[Start of Attachment]

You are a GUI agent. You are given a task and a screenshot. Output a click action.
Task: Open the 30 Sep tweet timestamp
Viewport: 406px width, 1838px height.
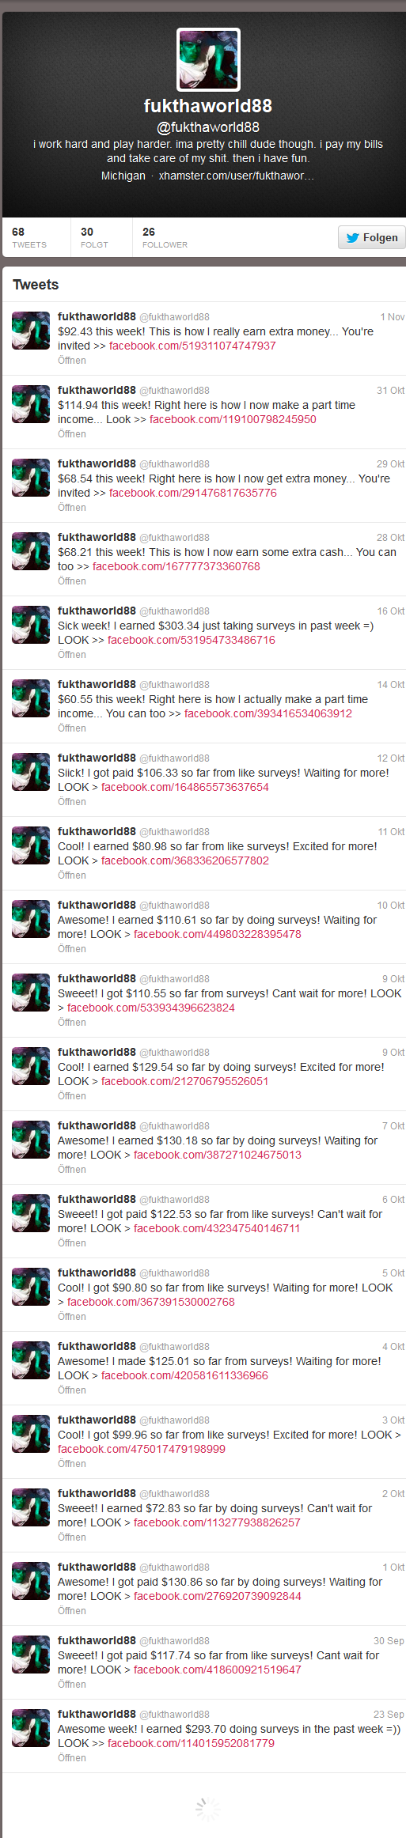coord(389,1641)
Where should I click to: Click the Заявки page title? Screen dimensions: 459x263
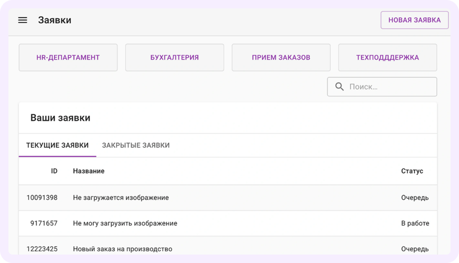click(55, 20)
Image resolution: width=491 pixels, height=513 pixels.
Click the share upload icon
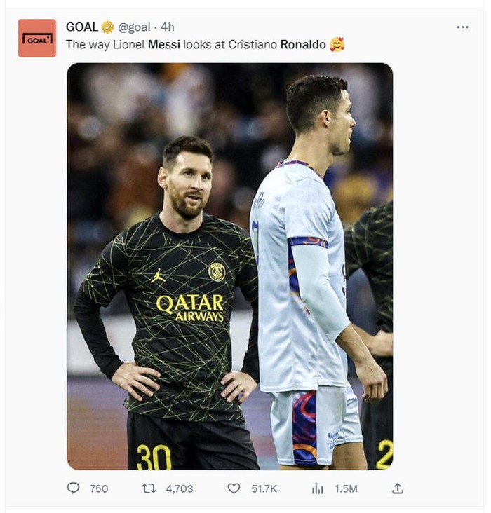(x=398, y=488)
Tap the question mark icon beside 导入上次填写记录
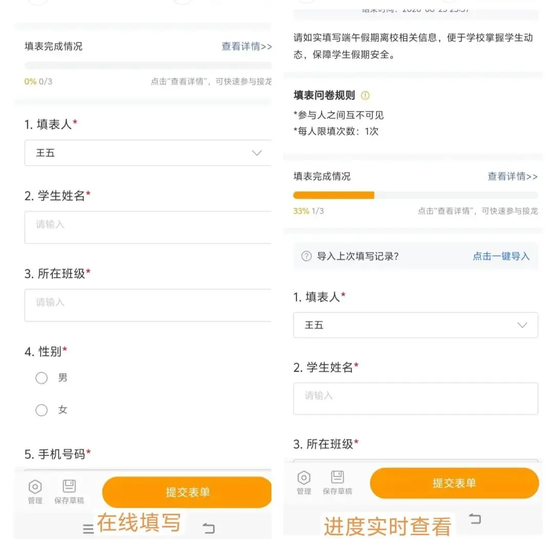Image resolution: width=554 pixels, height=539 pixels. click(306, 256)

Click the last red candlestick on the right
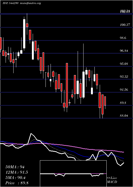coord(105,101)
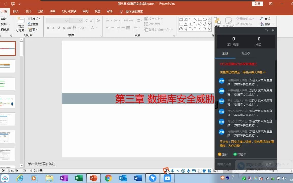Click the microphone icon in the input toolbar
293x183 pixels.
tap(188, 171)
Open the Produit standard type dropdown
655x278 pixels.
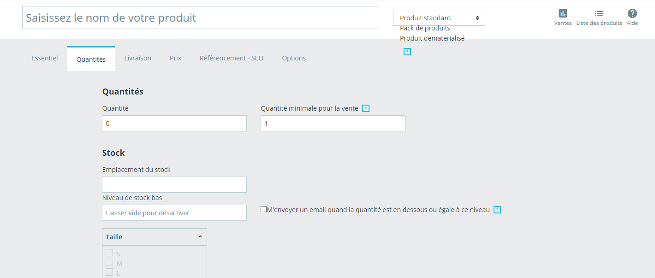click(x=439, y=18)
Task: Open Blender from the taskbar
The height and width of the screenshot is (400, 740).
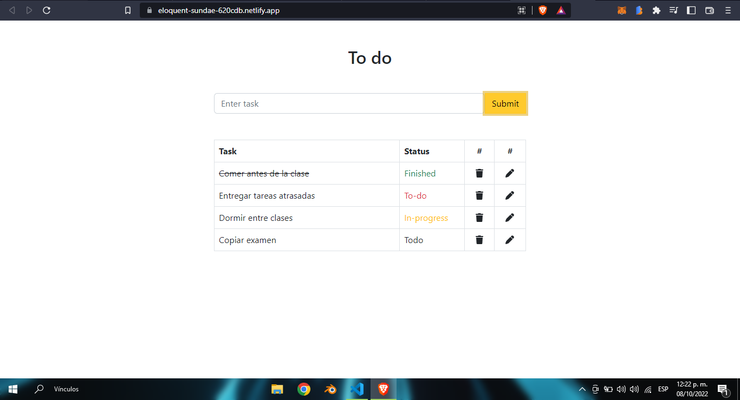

[End of Attachment]

Lines from the one that holds "Click the share upload icon" through the final line of the material are to be duplicated exactly; no pictures belong in the copy.

- _Completed task_:
Click the share upload icon
(x=398, y=488)
Tap the question mark icon beside 导入上次填写记录
Image resolution: width=554 pixels, height=539 pixels. click(306, 256)

Click the last red candlestick on the right
coord(105,101)
Click the microphone icon in the input toolbar
293x183 pixels.
tap(188, 171)
Open the Produit standard type dropdown
655x278 pixels.
click(x=439, y=18)
Task: Open Blender from the taskbar
The height and width of the screenshot is (400, 740).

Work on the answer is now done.